Extended Data Fig. 10: Risks and 12-month burdens of incident post-acute COVID-19 composite cardiovascular outcomes compared to the historical control cohort by care setting of the acute infection.

Risks and burdens were assessed at 12 months in mutually exclusive groups comprising non-hospitalized individuals with COVID-19 (green), individuals hospitalized for COVID-19 (orange), and individuals admitted to intensive care for COVID-19 during the acute phase (first 30 days) of COVID-19 (blue).

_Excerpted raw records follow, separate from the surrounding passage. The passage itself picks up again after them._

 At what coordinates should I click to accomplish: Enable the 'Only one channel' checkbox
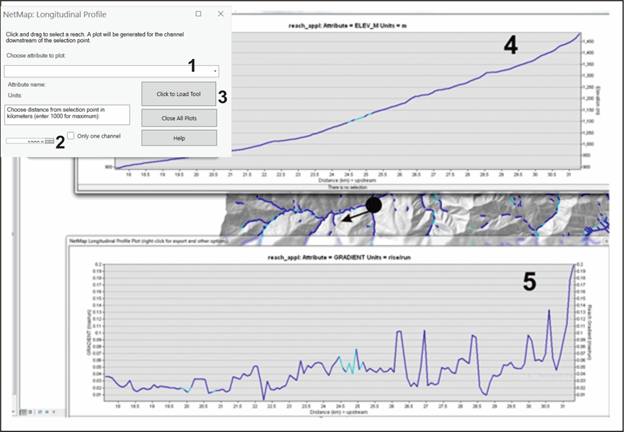[x=70, y=136]
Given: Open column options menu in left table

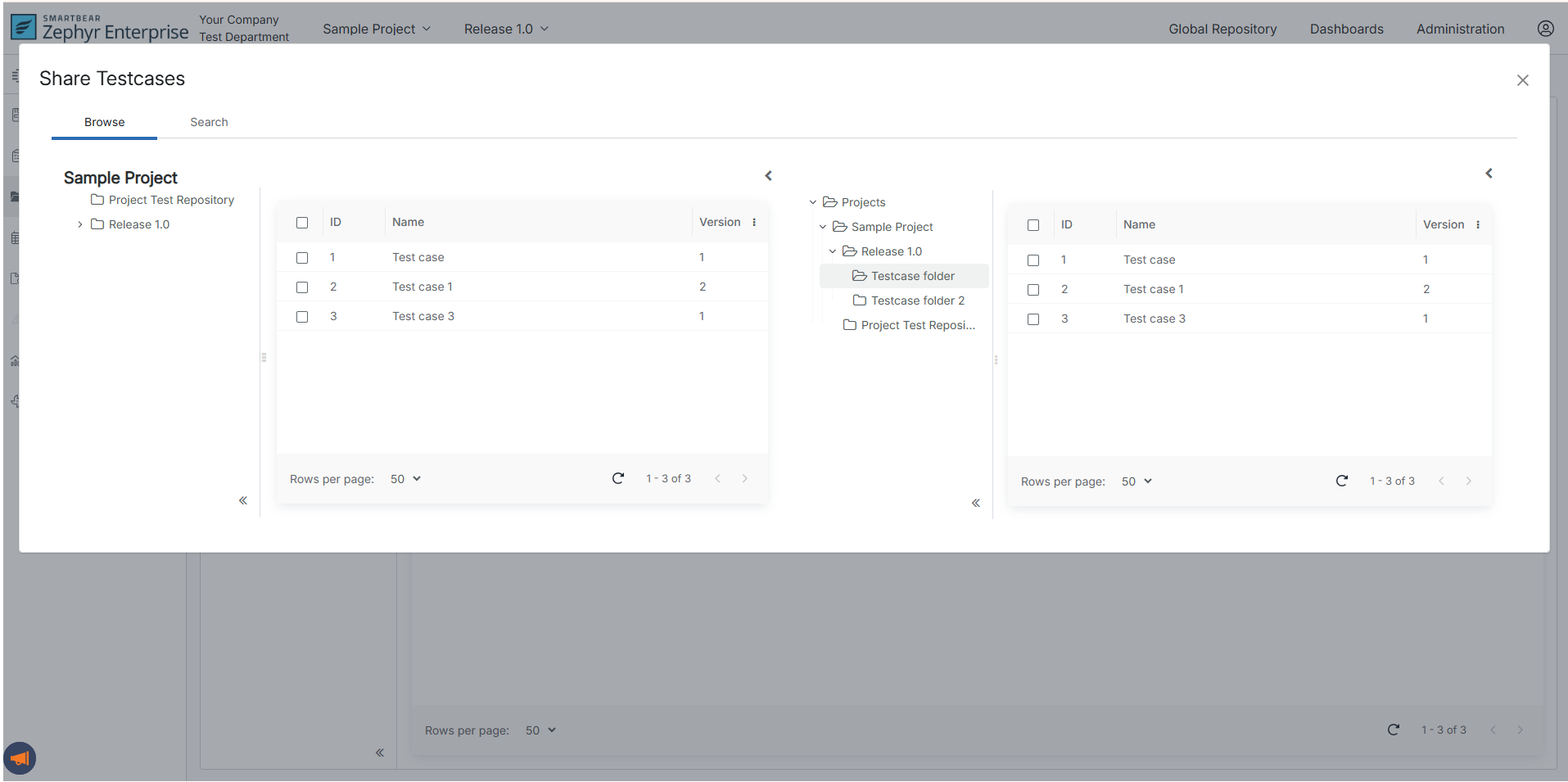Looking at the screenshot, I should [x=754, y=223].
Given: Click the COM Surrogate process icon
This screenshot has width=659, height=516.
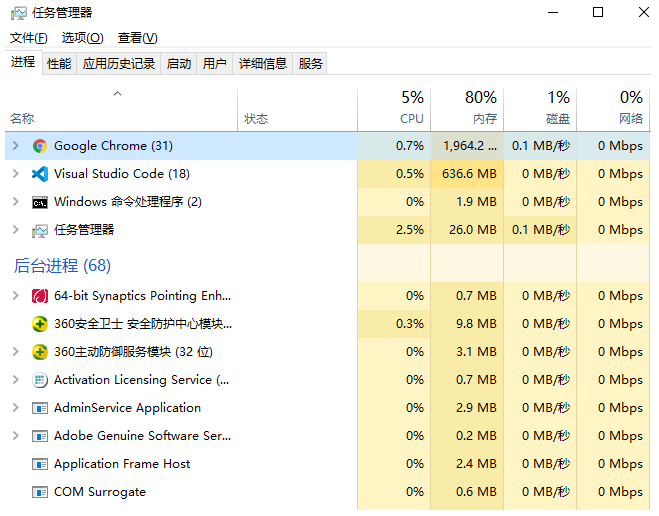Looking at the screenshot, I should point(40,492).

Composite outcomes consisted of cerebrovascular (stroke and TIA), dysrhythmias (atrial fibrillation, sinus tachycardia, sinus bradycardia, ventricular arrhythmias, and atrial flutter), inflammatory heart disease (pericarditis, myocarditis), ischemic heart disease (acute coronary disease, myocardial infarction, ischemic cardiomyopathy, and angina), other cardiac disorders (heart failure, non-ischemic cardiomyopathy, cardiac arrest, and cardiogenic shock), thrombotic disorders (pulmonary embolism, deep vein thrombosis, and superficial vein thrombosis), MACE (all-cause mortality, stroke, and myocardial infarction), and any cardiovascular outcome (incident occurrence of any cardiovascular outcome studied). Outcomes were ascertained 30 days after the COVID-19 positive test until the end of follow-up. The historical control cohort served as the referent category. Within the COVID-19 cohort, non-hospitalized (N = 131,612), hospitalized (N = 16,760); admitted to intensive care (N = 5,388); and historical control cohort (N = 5,859,411). Adjusted hazard ratios and 95% confidence intervals are presented. Length of the bar represents the excess burden per 1000 persons at 12 months and related 95% confidence intervals were also presented. MACE, major adverse cardiac events; TIA, transient ischemic attack.